I'm trying to integrate with a closed contour on the upper-half of the complex plane.
$I = \displaystyle\int_{-\infty}^\infty \dfrac{z\,\mathrm{sech(z)}}{[(z-a)^2+b^2][(z+a)^2+b^2]} dz$
There are simple poles at $z=a\pm ib$ and $z=-a\pm ib$, plus infinitely many poles along $z=i(2n+1)\pi$ where $n\in\mathbb{Z}$.
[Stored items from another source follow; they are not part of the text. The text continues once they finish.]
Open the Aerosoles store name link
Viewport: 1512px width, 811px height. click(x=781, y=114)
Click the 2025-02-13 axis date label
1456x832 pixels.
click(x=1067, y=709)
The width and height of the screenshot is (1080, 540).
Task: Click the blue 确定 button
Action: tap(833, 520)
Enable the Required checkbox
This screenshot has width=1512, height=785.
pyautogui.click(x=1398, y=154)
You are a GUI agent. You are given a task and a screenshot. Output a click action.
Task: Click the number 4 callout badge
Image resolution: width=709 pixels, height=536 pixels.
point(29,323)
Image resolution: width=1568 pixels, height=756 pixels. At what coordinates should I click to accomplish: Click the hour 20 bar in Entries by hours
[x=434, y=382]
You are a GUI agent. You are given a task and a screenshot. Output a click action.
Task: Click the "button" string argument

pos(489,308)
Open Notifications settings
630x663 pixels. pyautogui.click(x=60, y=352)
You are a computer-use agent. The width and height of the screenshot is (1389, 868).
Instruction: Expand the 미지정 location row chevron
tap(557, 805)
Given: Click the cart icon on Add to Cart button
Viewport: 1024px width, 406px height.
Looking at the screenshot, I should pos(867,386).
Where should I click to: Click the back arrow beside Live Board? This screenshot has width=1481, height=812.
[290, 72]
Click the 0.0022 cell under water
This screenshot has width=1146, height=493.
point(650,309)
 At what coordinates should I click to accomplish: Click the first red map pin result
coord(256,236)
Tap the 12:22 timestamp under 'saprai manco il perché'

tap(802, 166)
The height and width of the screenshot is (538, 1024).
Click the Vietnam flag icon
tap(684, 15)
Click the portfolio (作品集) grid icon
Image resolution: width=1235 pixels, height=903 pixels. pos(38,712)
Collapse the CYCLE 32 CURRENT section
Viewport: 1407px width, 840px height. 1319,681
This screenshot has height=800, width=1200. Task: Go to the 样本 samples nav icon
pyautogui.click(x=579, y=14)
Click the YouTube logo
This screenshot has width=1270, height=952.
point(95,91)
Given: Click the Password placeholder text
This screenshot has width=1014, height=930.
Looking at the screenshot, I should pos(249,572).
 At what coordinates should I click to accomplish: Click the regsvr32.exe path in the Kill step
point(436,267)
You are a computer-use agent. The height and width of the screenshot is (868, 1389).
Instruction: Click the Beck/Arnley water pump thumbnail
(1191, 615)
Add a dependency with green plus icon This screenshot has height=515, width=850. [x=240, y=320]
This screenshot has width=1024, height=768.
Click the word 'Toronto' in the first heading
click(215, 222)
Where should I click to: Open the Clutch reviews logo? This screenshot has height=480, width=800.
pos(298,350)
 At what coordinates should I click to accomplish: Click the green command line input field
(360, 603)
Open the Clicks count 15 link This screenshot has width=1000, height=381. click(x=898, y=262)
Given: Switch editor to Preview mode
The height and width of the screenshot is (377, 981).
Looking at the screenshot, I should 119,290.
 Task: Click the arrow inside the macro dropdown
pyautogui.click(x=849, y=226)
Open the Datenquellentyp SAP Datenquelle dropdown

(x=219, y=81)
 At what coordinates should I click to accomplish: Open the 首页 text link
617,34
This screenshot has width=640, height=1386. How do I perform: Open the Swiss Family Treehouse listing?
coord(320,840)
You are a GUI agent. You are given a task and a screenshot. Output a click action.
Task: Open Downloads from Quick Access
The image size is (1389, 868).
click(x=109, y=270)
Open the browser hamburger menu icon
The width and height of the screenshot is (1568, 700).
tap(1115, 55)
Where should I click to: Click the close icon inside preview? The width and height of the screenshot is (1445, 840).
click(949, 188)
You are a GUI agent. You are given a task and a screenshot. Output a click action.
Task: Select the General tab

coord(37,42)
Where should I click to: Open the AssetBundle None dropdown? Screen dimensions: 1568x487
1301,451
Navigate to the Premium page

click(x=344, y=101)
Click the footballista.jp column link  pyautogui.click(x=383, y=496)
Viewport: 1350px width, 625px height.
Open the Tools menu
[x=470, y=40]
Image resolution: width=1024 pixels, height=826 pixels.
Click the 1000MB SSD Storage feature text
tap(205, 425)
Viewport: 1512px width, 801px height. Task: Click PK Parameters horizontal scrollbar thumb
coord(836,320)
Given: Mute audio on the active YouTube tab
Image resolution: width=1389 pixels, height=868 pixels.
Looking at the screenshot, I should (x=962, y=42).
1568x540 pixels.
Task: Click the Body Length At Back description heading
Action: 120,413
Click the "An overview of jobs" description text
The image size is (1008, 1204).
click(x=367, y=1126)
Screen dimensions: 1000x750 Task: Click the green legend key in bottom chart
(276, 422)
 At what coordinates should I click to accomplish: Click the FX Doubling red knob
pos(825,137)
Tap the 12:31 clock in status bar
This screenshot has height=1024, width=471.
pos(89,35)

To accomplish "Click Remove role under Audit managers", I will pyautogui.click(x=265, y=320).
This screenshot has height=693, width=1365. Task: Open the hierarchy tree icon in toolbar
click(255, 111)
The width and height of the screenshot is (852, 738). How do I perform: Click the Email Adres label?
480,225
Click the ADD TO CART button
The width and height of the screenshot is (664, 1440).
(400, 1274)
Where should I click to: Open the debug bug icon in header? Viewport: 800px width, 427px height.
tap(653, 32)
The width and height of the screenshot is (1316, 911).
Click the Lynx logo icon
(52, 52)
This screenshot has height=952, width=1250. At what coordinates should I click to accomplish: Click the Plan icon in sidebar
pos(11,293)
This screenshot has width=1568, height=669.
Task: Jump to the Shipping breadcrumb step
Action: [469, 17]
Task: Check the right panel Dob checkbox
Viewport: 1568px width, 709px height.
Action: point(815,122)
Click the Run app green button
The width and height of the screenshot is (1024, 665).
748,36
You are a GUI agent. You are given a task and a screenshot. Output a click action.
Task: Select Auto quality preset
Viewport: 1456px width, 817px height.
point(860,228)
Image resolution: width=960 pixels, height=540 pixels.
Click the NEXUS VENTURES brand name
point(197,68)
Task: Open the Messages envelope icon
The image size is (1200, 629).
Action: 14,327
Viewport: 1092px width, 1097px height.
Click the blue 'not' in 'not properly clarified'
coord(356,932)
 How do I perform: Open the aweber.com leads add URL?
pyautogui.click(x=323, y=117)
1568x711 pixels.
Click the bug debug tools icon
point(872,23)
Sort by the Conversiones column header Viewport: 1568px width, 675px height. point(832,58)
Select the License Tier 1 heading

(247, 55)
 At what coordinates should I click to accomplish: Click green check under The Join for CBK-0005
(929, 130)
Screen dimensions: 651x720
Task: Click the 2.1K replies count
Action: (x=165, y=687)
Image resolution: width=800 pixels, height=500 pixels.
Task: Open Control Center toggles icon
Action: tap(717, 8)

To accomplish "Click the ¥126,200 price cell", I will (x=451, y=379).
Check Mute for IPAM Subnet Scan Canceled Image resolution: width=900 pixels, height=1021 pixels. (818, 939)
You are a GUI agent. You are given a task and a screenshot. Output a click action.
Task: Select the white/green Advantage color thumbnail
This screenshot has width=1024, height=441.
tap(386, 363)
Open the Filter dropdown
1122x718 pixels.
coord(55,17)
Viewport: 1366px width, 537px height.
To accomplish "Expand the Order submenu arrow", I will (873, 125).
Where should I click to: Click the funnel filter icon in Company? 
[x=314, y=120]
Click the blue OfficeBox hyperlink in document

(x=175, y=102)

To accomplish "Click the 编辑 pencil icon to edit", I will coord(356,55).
I draw an indented semicircle closed contour on the upper half complex plane, so that the diameter lies on the real axis. The contour is parametrised as:
$z=-t\,e^{i\pi}$, $-R \leq t \leq -\epsilon$
$z=\epsilon \, e^{i(\pi-\theta)}$, $0 \leq \theta \leq \pi$
$z=x$, $\epsilon \leq x \leq R$
$z=R\, e^{i\theta}$, $0 \leq \theta \leq \pi$
I get back the integral I started with using this parametrisation. I'm not sure how to proceed from here.
Edit:
residues of simple poles are $\dfrac{(-a+ib)\mathrm{sech}(-a+ib)}{i8ab(a-ib)}$ and $\dfrac{(a+ib)\mathrm{sech}(a+ib)}{i8ab(a+ib)}$
from the poles along the imaginary axis, we have
$\displaystyle \sum_n \dfrac{z(n)}{[(z(n)-a)^2+b^2][(z(n)+a)^2+b^2]}$, $z(n)=i(2n+1)\pi$ where $n\in\mathbb{Z}$